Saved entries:
BEGIN
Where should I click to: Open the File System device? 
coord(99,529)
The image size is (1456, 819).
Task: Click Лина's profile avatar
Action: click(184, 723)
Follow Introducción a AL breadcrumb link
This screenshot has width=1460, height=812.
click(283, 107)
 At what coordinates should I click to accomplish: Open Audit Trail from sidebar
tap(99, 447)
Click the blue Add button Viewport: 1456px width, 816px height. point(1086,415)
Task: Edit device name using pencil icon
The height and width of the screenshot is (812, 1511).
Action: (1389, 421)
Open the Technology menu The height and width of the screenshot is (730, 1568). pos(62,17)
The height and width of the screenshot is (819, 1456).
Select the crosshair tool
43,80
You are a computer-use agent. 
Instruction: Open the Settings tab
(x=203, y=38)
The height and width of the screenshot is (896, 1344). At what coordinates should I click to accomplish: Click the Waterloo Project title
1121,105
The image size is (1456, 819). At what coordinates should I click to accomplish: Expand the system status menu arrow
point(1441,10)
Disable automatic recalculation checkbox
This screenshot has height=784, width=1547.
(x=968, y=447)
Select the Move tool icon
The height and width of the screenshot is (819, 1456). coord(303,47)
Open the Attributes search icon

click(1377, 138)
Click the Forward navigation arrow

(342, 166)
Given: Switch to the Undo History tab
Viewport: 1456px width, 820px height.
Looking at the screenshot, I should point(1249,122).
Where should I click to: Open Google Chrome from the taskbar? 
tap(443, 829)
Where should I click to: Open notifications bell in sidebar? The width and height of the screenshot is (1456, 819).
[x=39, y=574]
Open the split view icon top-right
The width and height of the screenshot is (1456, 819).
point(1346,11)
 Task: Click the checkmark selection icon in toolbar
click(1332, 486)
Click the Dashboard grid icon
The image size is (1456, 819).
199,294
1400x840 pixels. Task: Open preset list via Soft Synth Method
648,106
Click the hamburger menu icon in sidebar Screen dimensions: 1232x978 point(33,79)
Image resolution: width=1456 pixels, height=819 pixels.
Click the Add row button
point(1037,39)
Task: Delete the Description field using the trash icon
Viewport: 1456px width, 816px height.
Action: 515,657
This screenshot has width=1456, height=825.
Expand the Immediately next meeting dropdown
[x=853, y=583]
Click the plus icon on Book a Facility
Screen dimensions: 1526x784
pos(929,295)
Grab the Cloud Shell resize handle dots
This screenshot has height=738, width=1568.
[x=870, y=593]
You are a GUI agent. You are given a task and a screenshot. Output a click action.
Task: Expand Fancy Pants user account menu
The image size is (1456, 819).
END
Problem description | From the entries, report every line in which the string "agent" occurs.

Solution |
You are a computer-use agent. 
You are a GUI agent. You are given a task and a screenshot. Output a click action.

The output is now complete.